Também é durante o exílio no Brasil que Bohm verá publicado o seu artigo propondo uma interpretação diferente da teoria quântica. A publicação, em janeiro de 1952, colocará Bohm em confronto com a ortodoxia na comunidade de físicos.
Entre seus críticos mais veementes no período está o homem que ganhara o Nobel de Física em 1945, Wolfgang Pauli. O cientista chama a teoria de Bohm de "metafísica artificial".
Bohm também sofre ataques por suas contribuições no campo da filosofia da ciência.
Em resenha na revista Physics Today sobre o livro de Bohm Totalidade e a Ordem Implicada, publicado em 1980, o físico Martin Curd diz: "Suas ideias são, com frequência, expressas não matematicamente, por meio de metáforas e analogias parciais (…) e caracterizadas por considerável imprecisão e vagueza".
Bohm só será reabilitado anos mais tarde. Na opinião de alguns, tarde demais.
"É uma pena, é muito triste mesmo, que ele não tenha vivido para ver como sua reputação explodiu recentemente. Sua interpretação da Mecânica Quântica está se tornando respeitada não apenas pelos filósofos da ciência mas também pelos físicos quadradões", escreveu a amiga de Bohm Melba Philips em carta ao físico e co-roteirista de Infinite Potential David Peat, no dia 17 de outubro de 1994, dois anos após a morte de Bohm.
Em resposta às críticas, conta Basil Hiley, Bohm dizia o seguinte:
"Basil, a maneira como eu abordo a Física Teórica é: eu faço propostas. Podem estar certas, podem estar erradas. Mas são propostas."

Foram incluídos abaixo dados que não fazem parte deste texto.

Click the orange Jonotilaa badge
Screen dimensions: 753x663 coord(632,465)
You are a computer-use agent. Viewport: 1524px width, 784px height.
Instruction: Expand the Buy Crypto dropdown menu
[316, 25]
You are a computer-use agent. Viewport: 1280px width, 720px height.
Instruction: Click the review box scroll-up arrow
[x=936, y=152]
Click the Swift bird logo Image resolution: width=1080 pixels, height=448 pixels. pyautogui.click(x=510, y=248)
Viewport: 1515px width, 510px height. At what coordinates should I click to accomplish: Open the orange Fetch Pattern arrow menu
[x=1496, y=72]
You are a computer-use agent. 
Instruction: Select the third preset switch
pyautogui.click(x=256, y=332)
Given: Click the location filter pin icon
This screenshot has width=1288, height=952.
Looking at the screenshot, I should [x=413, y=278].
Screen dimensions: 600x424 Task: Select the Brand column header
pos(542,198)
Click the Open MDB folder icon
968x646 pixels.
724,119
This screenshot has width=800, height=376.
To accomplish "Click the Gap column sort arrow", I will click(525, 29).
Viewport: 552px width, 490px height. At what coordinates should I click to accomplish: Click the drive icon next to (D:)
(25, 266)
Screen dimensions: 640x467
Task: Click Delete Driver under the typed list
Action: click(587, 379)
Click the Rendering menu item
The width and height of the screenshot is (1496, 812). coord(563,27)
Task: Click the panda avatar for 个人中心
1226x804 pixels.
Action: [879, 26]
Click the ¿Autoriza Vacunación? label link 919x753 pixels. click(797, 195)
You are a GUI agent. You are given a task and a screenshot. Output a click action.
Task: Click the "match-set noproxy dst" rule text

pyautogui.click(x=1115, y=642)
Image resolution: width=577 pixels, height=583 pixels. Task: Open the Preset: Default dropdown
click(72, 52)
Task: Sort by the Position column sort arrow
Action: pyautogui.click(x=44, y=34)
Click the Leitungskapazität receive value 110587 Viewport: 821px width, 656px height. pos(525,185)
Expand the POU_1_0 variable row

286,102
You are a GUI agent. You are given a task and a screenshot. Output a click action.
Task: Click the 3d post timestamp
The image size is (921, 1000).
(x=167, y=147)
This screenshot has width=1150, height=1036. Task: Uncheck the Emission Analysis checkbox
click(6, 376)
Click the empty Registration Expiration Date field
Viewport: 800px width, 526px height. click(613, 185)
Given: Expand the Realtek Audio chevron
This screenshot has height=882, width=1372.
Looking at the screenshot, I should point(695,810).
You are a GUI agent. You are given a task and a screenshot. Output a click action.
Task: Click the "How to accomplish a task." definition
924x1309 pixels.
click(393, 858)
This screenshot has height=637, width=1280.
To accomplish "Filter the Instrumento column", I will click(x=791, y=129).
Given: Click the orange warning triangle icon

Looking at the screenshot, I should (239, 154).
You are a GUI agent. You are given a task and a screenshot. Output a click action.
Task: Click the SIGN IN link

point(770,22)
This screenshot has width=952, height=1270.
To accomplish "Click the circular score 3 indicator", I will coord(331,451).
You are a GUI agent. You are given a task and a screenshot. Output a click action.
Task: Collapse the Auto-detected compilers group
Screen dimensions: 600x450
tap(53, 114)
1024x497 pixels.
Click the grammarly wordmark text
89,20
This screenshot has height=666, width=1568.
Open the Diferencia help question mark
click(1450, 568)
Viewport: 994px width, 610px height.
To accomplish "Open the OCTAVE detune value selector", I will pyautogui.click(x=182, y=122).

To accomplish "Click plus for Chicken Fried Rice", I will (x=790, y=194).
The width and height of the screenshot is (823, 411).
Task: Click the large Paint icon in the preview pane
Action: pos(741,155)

Fascinante, misteriosa, bizarra: o que é Mecânica Quântica?
David Bohm fez contribuições fundamentais para várias áreas da Física, como a ciência dos plasmas, por exemplo. Mas o campo da Física que desafiará Bohm até o último dia de sua existência chama-se Mecânica Quântica. Ele dedica sua vida a compreendê-la, sugere Freire no título de sua biografia.
E olhando de perto, não é difícil entender o que atraiu Bohm.
Veja como o físico David Peat explica a Mecânica Quântica em seu filme:
"A Mecânica Quântica nos fala de uma realidade que não pode ser entendida na nossa experiência cotidiana. É um mundo misterioso, onde não existe espaço nem tempo linear. Um universo não dividido, onde tudo está interconectado, incluindo nós próprios. Tudo o que existe no universo conhecido vem desse lugar e tudo o que nós somos depende dele."
(Peat, que faleceu em 2017, foi amigo de David Bohm e é autor da primeira biografia do físico, Infinite Potential - The Life and Times of David Bohm. Em tradução livre, Potencial Infinito - A Vida e os Tempos de David Bohm. O livro foi publicado em 1997.)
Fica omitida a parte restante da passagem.